***** RECORDS FOR THIS TASK *****
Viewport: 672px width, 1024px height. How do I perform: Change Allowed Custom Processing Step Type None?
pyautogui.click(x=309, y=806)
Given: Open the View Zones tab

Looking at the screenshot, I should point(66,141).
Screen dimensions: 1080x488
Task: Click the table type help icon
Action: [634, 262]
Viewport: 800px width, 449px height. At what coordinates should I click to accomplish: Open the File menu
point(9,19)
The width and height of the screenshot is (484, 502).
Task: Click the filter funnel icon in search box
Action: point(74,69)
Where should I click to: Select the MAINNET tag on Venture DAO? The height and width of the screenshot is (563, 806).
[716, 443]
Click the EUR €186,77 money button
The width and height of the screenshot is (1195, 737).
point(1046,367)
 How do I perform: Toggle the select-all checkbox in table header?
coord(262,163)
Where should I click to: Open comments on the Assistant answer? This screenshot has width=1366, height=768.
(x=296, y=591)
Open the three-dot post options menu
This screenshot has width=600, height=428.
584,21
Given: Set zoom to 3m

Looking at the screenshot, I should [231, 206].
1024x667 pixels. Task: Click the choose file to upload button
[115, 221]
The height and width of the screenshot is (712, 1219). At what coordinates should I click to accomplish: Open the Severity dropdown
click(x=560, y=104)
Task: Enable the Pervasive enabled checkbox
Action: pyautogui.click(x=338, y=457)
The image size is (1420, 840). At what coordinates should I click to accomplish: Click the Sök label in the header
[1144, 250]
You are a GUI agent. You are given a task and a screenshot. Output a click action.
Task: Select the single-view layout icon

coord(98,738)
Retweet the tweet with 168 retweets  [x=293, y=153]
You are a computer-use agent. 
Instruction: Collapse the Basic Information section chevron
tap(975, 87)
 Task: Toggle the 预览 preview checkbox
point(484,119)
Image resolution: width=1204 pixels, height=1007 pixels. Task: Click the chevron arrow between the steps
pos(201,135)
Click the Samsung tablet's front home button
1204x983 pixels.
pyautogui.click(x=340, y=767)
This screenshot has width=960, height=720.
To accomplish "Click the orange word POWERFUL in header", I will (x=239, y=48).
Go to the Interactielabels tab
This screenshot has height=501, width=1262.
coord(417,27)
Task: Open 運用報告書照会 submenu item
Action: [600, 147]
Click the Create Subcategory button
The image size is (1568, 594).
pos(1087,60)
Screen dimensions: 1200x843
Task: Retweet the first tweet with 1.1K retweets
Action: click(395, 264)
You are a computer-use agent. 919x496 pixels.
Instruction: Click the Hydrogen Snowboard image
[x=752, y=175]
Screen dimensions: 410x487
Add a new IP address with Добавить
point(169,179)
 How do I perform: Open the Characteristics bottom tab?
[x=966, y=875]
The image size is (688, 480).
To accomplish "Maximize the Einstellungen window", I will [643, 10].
*****
Copy out each line of the entries above that holds "agent".

[ANSWER BOX]
You are a GUI agent. You are given a task and a screenshot. Output a click action.
You are a computer-use agent. 
You are a computer-use agent. 919x496 pixels.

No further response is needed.